The difference between tangible and intangible heritage has been pointed again and again. Clear poignant measures may be taken for protection, restoration and appreciation of tangible cultural heritage. Whereas these measures often require a small amount of modification, by and large the principle remains unaltered. It is neither sufficient nor advisable to safeguard intangible heritage in this fashion. For, it exists in practice, in continuity, more like an organism than a finished product.
Practice of music in India is traceable from Veda-s. This practice was motivated, in part, with aim of granting joy and still more, for self fulfillment and absolution. It developed as a discipline with guiding principles based on tangible phenomena. Safeguarding of Indian classical music involves respect for both its motivations. Absolution, in itself an abstraction, provides the practice with ability to transcend the physical rules; yet due its innate obscurity is likely to be shunned for clearer goal of granting pleasure. The science of Indian music developed with clear principles, which permit it full play and space for innovation (Upaj) and safeguard its practice from turning into vain exercise in providing vacuous pleasure to undiscerning people. The danger of ‘entertainment’ devouring ‘discernment’ and ‘absolution’ was never greater. With breaking up of all human affairs into consumption and production, demand and supply, the ‘fast buck’ has pushed away all other concerns.
Indian Classical Music practice was gradually being molded towards the ostensible goal of pleasing listeners, ever since music could be recorded and replayed. No musician had ever listened to himself singing in exact fashion over and over again. And now, the ability to sing in a manner that could not be bettered – because, this same performance would be heard with same flourishes and blemishes – changed the very mode of Riyaz.
The objective now became an exercise in dissatisfaction for executing blameless performance instead of immersing and losing oneself in one’s music. A still more dominant factor was Time; the necessity to bind one’s practice into definite duration.
It is not that idea of excellence and competence were absent prior to this; but they existed more as just reward that comes to deserving and fortunate practitioner. Concept of detached Karma (one has no right over the result of one’s action) modulated the practitioner’s psyche. Historically, a large number of practitioners, rooted in idea of absolution through art, remained content with their station in life. The increasing pressure of externality erodes the internal fulfillment, and most practitioners succumb to immediacy of tangible rewards than wait for intangible, uncertain absolution.

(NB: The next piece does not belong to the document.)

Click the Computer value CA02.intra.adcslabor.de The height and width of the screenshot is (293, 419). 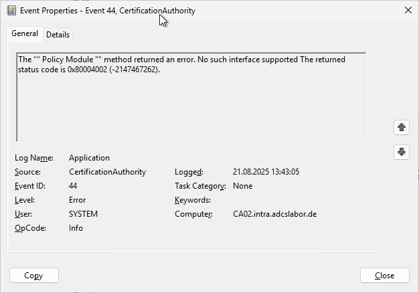(274, 214)
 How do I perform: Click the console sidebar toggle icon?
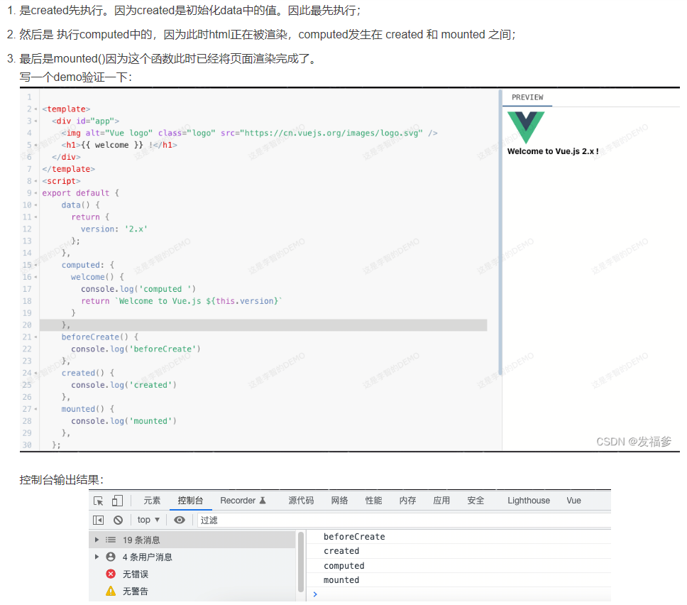click(99, 520)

Stalwart vocalist of Jaipur-Atrauli school, Pt. Rajshekhar Mansur received training in music and life from his father and Guru. He confides how his father prohibited him from using music for earning livelihood. Music is for mind and heart, not for stomach and flesh. And so the son took up university degree and pursued career in higher education, even as he kept learning with his father. Modern thrust on individual as efficient consumer-producer batters all activities into demand-supply chain. Individuals are taught to excel in an activity that comes closest to their heart and use it for subsistence. Fulfillment is welcome so long it aids economic cycle; but self-sufficiency that opts out is frowned upon. It no longer fits in with the system. So long as music aims to entertain others, it is an activity involving exchange; but when its end is self-fulfillment, it denies the external world. Apart from such a stance being against consumption, it also exemplifies an alternative to rat-race existence.

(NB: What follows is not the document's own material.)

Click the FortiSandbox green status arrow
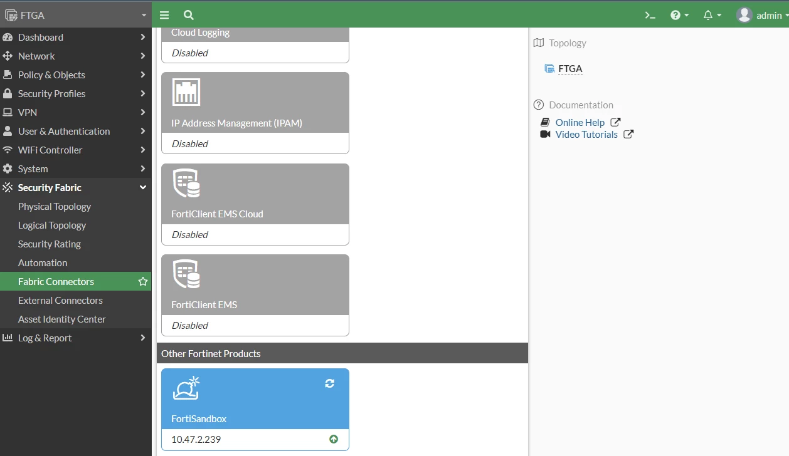This screenshot has width=789, height=456. (334, 439)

The idea of attaining bliss – Sat, Chit, Anand – was evocative of spirituality and thus Indian music practitioners whole-heartedly accepted and professed it as ‘spiritual’. Any attempt to approach it rationally were opposed and rejected. Scholars, on other hand, had always discussed practice and directed course of development. Introduction of tangible aspects in recent past has reduced clarity and focus in academics. Through equalization, trivia – because of sheer volume – now commands greater attention of learner, practitioner than actual science.

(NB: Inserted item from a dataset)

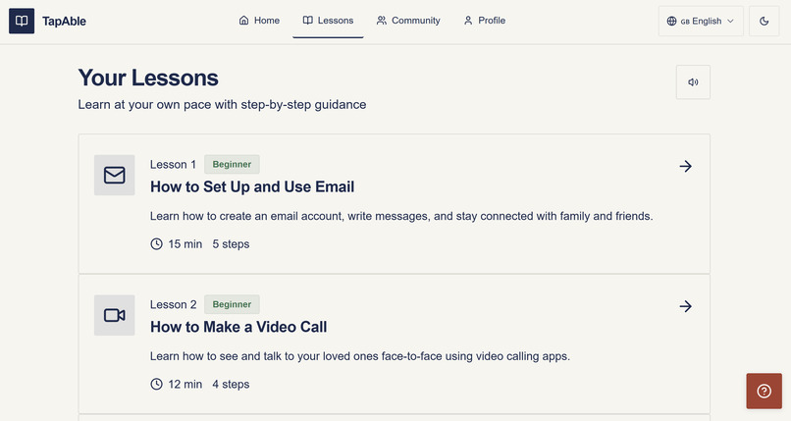791x421 pixels.
Task: Open How to Set Up and Use Email
Action: pos(252,187)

Indian Classical Music thus faces threats on all platforms: political, social, economic and academic. Political correctness attacks it for ‘elitism’; socially, it is less than entertainment; it is no longer an economically viable activity with inverted user: time ratio; academically a near-impossibility to teach with reduced attention span and learning time. Whereas technology aids most learning activities, inter-relationship of Music and Time, does not provide short-cuts.
Safeguarding Indian music thus involves re-affirmation of its shadowed goal – self-fulfillment, sublimation, absolution – through Appreciation, Practice and Education leading to awareness and consensus amongst practitioners for preserving innate strength and essence. People have to realize that solution to thirst in a desert lies not in turning it into ocean, but in a tiny, secluded haven. Music, like life, has existed only through giving not mining. As Magi would say, giving is reward in itself.